Film Review: Daybreakers (Spoilers)

Posted: January 10th, 2010 | Author: admin | Filed under: culture, films | Tags: , , , , , , , , , | No Comments »

There’s a downright great idea here, buried under a great morass of excessive overstyling and script failures. That’s not to say that ‘Daybreakers’ isn’t entertaining – it is – but its clever premise is brought down by never living up to the ideas it sets out, and because of lackadaisical direction by the Spierig brothers (who also co-wrote the film). It’s a shame because the idea of a world dominated racially by vampires is a novel one – would it too socially stratify, and what would vampiric corporate America’s priorities be? If the principal industrialised commodity were human blood, what would the social and business ramifications be of a shortage? Environmentalism in a vampire movie could have given space for a truly incisive (ahem) social commentary, but Michael and Peter Spierig eschew one in favour of simple blood and gore, overstylised visuals, and zingy one-liners.


Hunky Ethan Hawke plays Edward Dalton, a hematologist unhappy with vampirism and its farming of humans to near extinction. His attempts to formulate a blood substitute for boss Sam Neill (whose human cancer was undone by his conversion to vampirism) amount to naught, he fights with brother Michael Dorman, a success in the vampiric armed forces having been a failure in its human analogue, and faces gradual starvation as both sides face mutually assured destruction. That is until he crosses paths with Willem Dafoe’s band of humans, some survivors and some ex-vampires, who reveal the existence of a cure. The race is then on to safeguard the remaining humans, whilst saving the vampires – has vampirism stripped them of their morals or has immortality merely accentuated what was already there?

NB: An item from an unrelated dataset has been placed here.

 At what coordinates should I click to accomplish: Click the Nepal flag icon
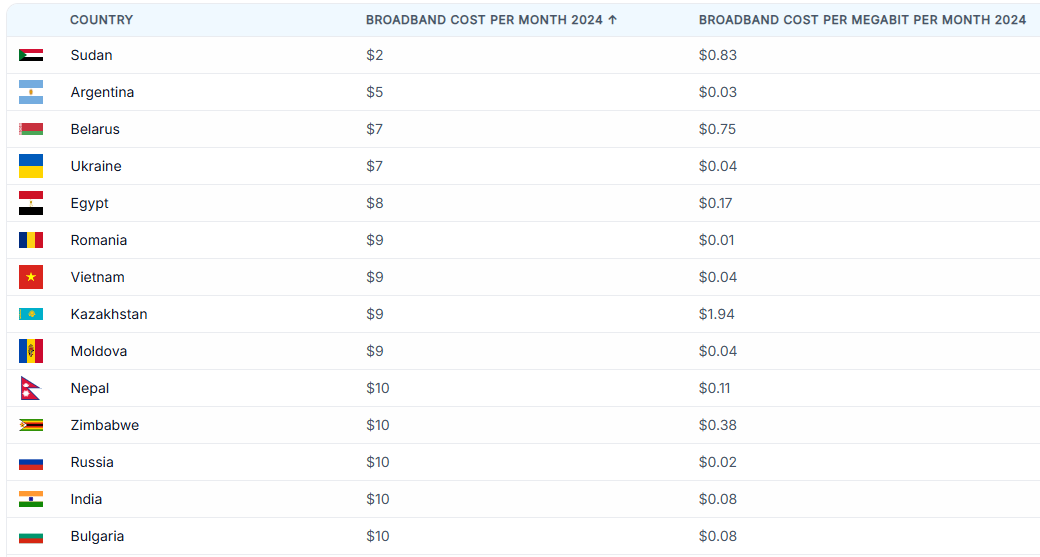point(29,388)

From a great start – corporate boss Neill overseeing the human blood farms, facing a dip in profits as scarcity pushes the price up, and vampires attacking ‘lower class’ vampires, it descends into a barely coherent second half, replete with moody glares at the screen but not much in the way of intelligible plotting. Hawke gets himself cured, so why is he still sleepwalking through the role? Why does Dafoe spend more time with classic one-liners than actually fulfilling an interesting function in the story? What happened to the politics? Neill rejects the cure but he’s the bad guy, but would others also say ‘what’s to cure?’ Why just ignore the social implications of vampirism when they informed so much of the first half of the movie? It all gets left behind in the Spierig brothers’ eagerness to deliver the blood, guts and gore which must have been expected of them. But whilst that element is entertaining, it isn’t something you haven’t seen countless times before. So many good ideas, such half-hearted execution.